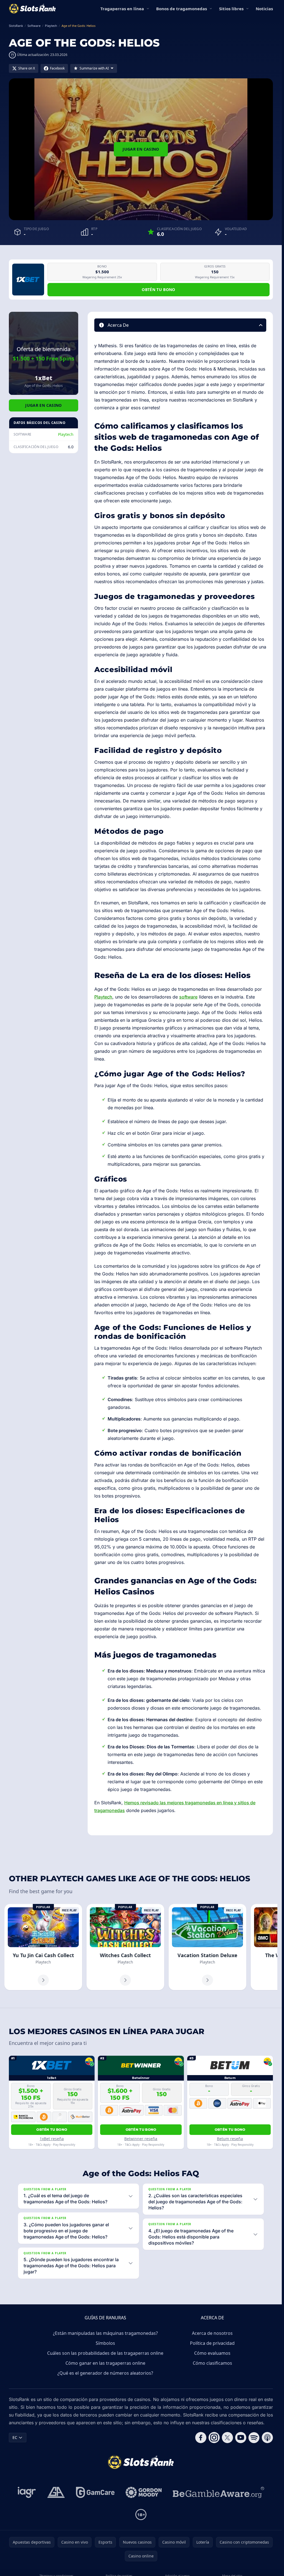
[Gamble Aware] (218, 2492)
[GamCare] (95, 2492)
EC (14, 2437)
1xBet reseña (52, 2138)
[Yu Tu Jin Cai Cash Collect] (43, 1947)
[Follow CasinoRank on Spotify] (254, 2437)
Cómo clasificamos (212, 2363)
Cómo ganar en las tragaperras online (105, 2363)
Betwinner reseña (140, 2138)
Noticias (264, 8)
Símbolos (105, 2343)
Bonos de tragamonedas (181, 8)
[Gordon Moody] (144, 2492)
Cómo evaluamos (212, 2353)
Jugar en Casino (141, 149)
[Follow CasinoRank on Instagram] (214, 2437)
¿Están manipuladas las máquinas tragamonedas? (105, 2333)
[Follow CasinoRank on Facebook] (200, 2437)
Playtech (65, 434)
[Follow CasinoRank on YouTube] (240, 2437)
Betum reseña (230, 2138)
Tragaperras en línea (122, 8)
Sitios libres (231, 8)
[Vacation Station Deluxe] (207, 1947)
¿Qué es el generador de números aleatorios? (105, 2373)
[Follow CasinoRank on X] (227, 2437)
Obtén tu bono (158, 289)
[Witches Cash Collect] (125, 1947)
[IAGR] (27, 2492)
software (188, 997)
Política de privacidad (212, 2343)
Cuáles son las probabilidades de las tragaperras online (105, 2353)
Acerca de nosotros (212, 2333)
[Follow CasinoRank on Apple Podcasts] (267, 2437)
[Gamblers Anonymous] (56, 2492)
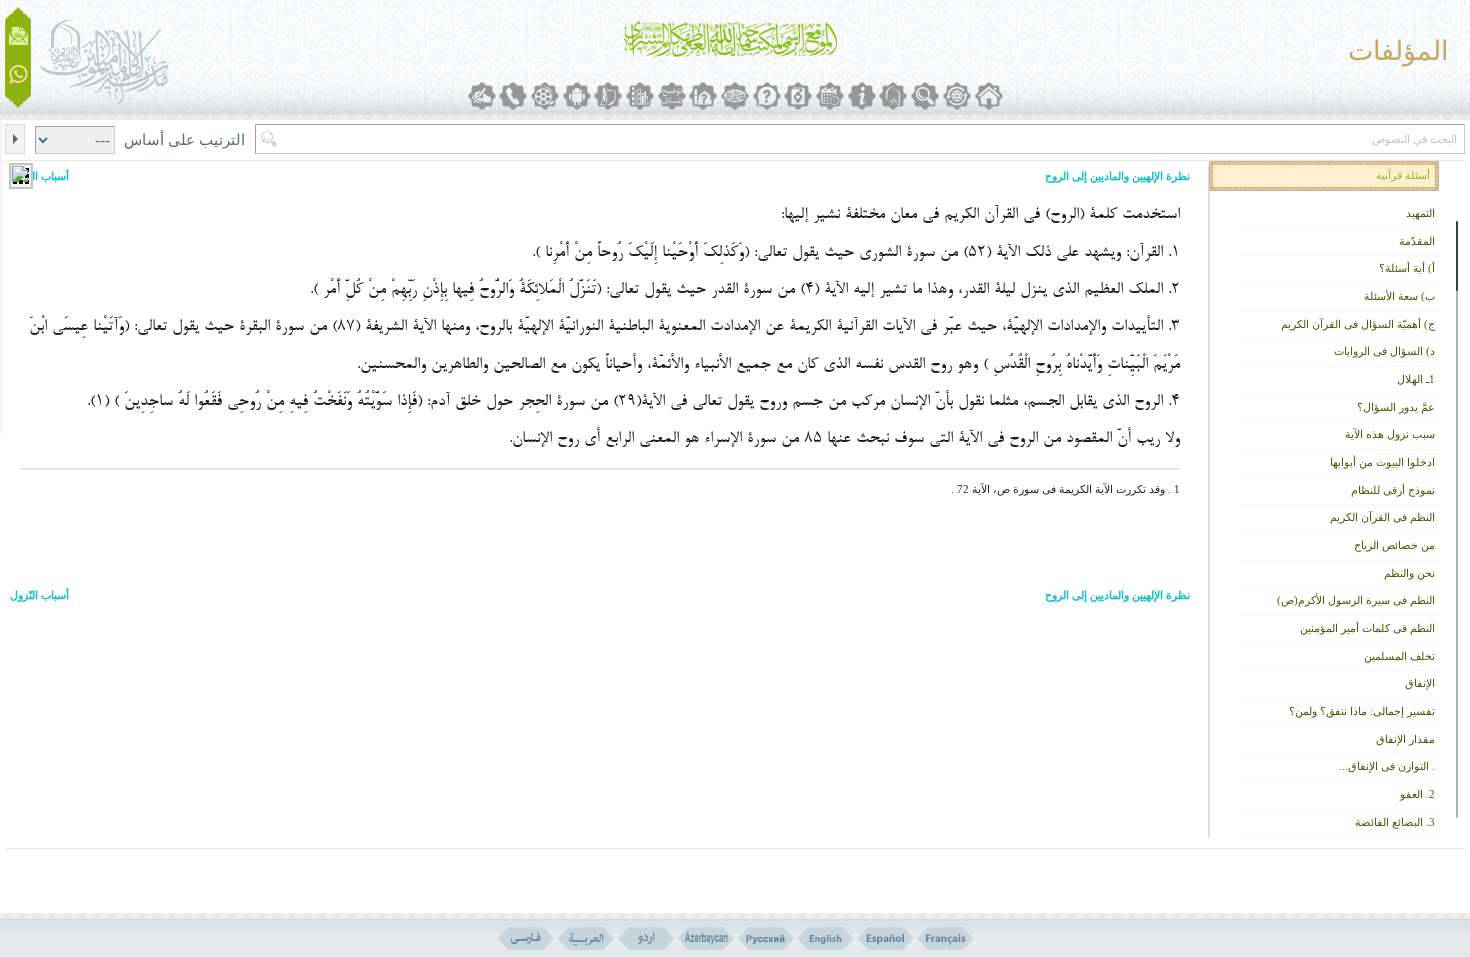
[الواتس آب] (18, 75)
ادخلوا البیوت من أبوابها (1382, 462)
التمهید (1420, 213)
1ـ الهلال (1416, 379)
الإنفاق (1420, 683)
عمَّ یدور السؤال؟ (1396, 407)
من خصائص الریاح (1394, 545)
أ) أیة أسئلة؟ (1407, 268)
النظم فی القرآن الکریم (1382, 517)
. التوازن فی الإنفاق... (1387, 766)
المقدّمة (1417, 241)
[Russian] (765, 938)
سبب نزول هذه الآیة (1390, 434)
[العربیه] (585, 938)
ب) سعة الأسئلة (1399, 296)
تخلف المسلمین (1399, 656)
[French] (945, 938)
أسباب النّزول (39, 176)
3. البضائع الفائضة (1395, 822)
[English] (825, 938)
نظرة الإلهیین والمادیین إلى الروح (1117, 176)
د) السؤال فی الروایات (1384, 351)
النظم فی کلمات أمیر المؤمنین (1367, 628)
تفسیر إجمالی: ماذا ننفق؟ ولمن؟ (1362, 711)
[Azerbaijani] (705, 938)
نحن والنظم (1409, 573)
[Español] (885, 938)
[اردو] (645, 938)
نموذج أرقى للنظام (1393, 490)
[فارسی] (525, 938)
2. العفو (1417, 794)
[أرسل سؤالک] (18, 36)
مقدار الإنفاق (1405, 739)
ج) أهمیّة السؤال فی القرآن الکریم (1358, 324)
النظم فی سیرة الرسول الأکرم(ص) (1356, 600)
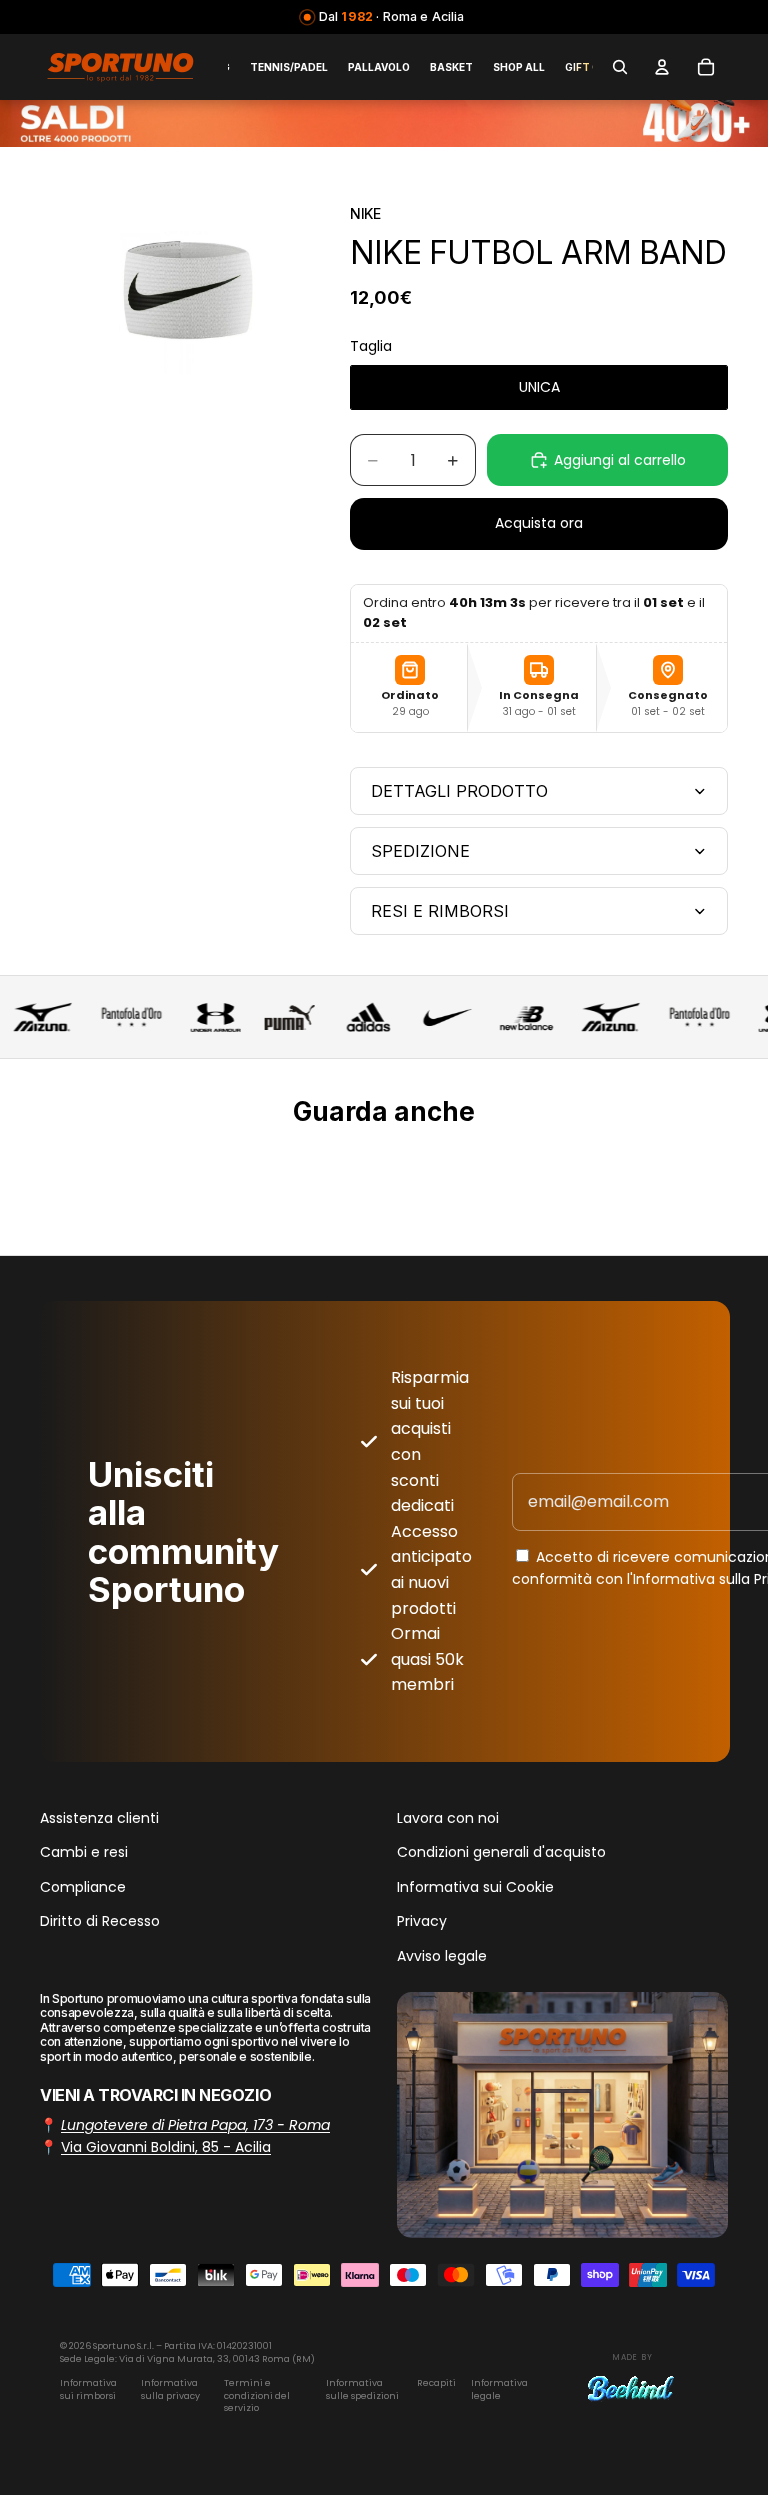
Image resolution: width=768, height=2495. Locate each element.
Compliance (83, 1887)
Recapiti (436, 2383)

* **Exercise details**
Reproduce, with the pictures omitted, exactly those lines that run from the line with "Acerca de nosotros (212, 2333)" to the last line of the material, both ends included.

* **Task output**
Acerca de nosotros (212, 2333)
[Follow CasinoRank on Apple Podcasts] (267, 2437)
[Gamblers Anonymous] (56, 2492)
[الواتس آب] (18, 75)
ادخلوا البیوت من أبوابها (1382, 462)
التمهید (1420, 213)
1ـ الهلال (1416, 379)
الإنفاق (1420, 683)
عمَّ یدور السؤال؟ (1396, 407)
من خصائص الریاح (1394, 545)
أ) أیة أسئلة؟ (1407, 268)
النظم فی القرآن الکریم (1382, 517)
. التوازن فی الإنفاق... (1387, 766)
المقدّمة (1417, 241)
[Russian] (765, 938)
سبب نزول هذه الآیة (1390, 434)
[العربیه] (585, 938)
ب) سعة الأسئلة (1399, 296)
تخلف المسلمین (1399, 656)
[French] (945, 938)
أسباب النّزول (39, 176)
3. البضائع الفائضة (1395, 822)
[English] (825, 938)
نظرة الإلهیین والمادیین إلى الروح (1117, 176)
د) السؤال فی الروایات (1384, 351)
النظم فی کلمات أمیر المؤمنین (1367, 628)
تفسیر إجمالی: ماذا ننفق؟ ولمن؟ (1362, 711)
[Azerbaijani] (705, 938)
نحن والنظم (1409, 573)
[Español] (885, 938)
[اردو] (645, 938)
نموذج أرقى للنظام (1393, 490)
[فارسی] (525, 938)
2. العفو (1417, 794)
[أرسل سؤالک] (18, 36)
مقدار الإنفاق (1405, 739)
ج) أهمیّة السؤال فی القرآن الکریم (1358, 324)
النظم فی سیرة الرسول الأکرم(ص) (1356, 600)
Image resolution: width=768, height=2495. Locate each element.
Compliance (83, 1887)
Recapiti (436, 2383)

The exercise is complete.